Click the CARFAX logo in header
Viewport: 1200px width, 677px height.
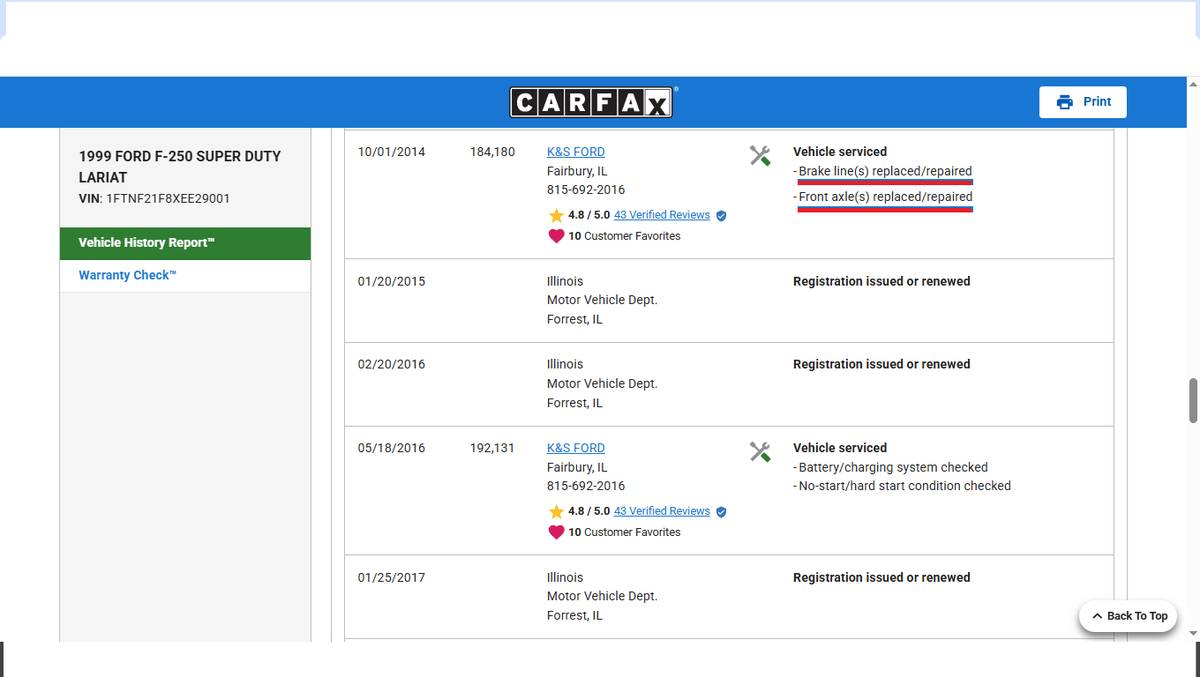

----------------------------------------

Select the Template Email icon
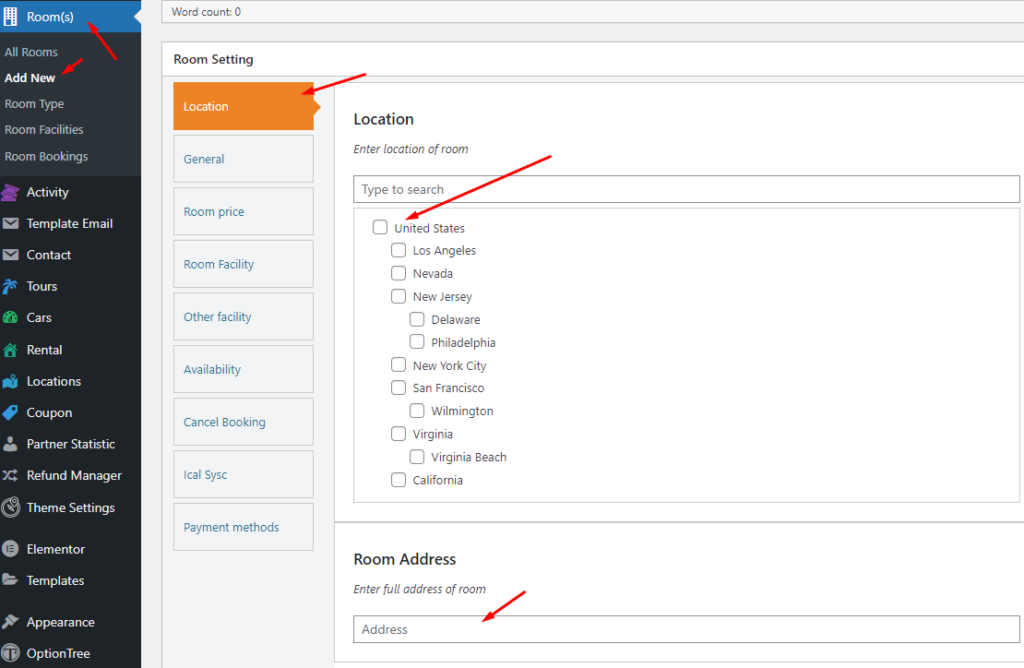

----------------------------------------

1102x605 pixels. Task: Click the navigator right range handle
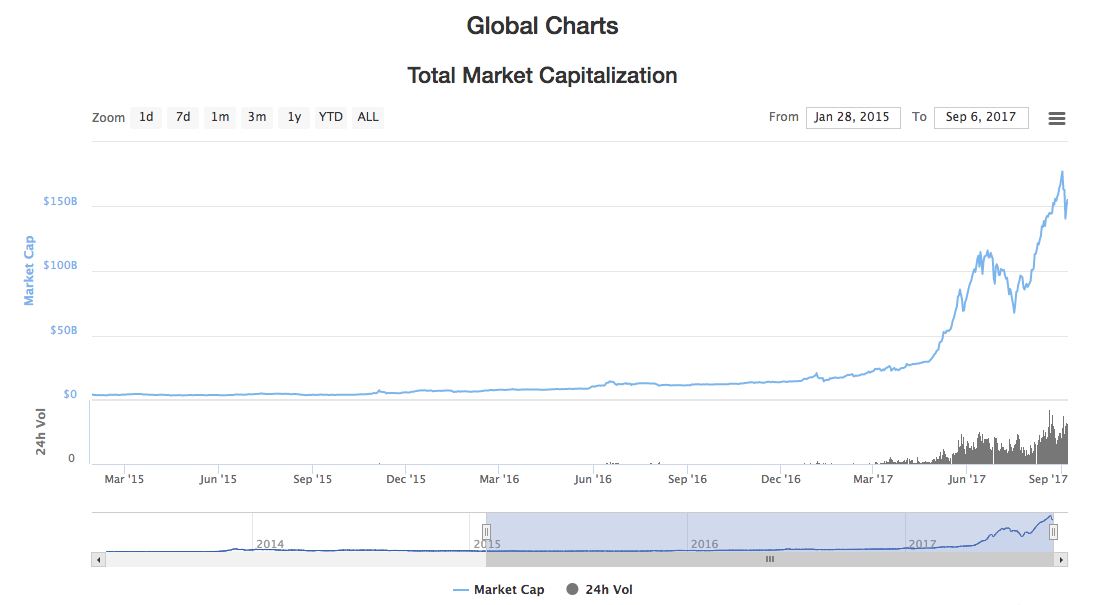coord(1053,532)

----------------------------------------

* **What you should do**:
The reply should consist solely of the lines above from the one that has "Click the CARFAX logo in header" through the one that has "Viewport: 1200px width, 677px height.", reproduced exactly.

* **Task response**:
Click the CARFAX logo in header
Viewport: 1200px width, 677px height.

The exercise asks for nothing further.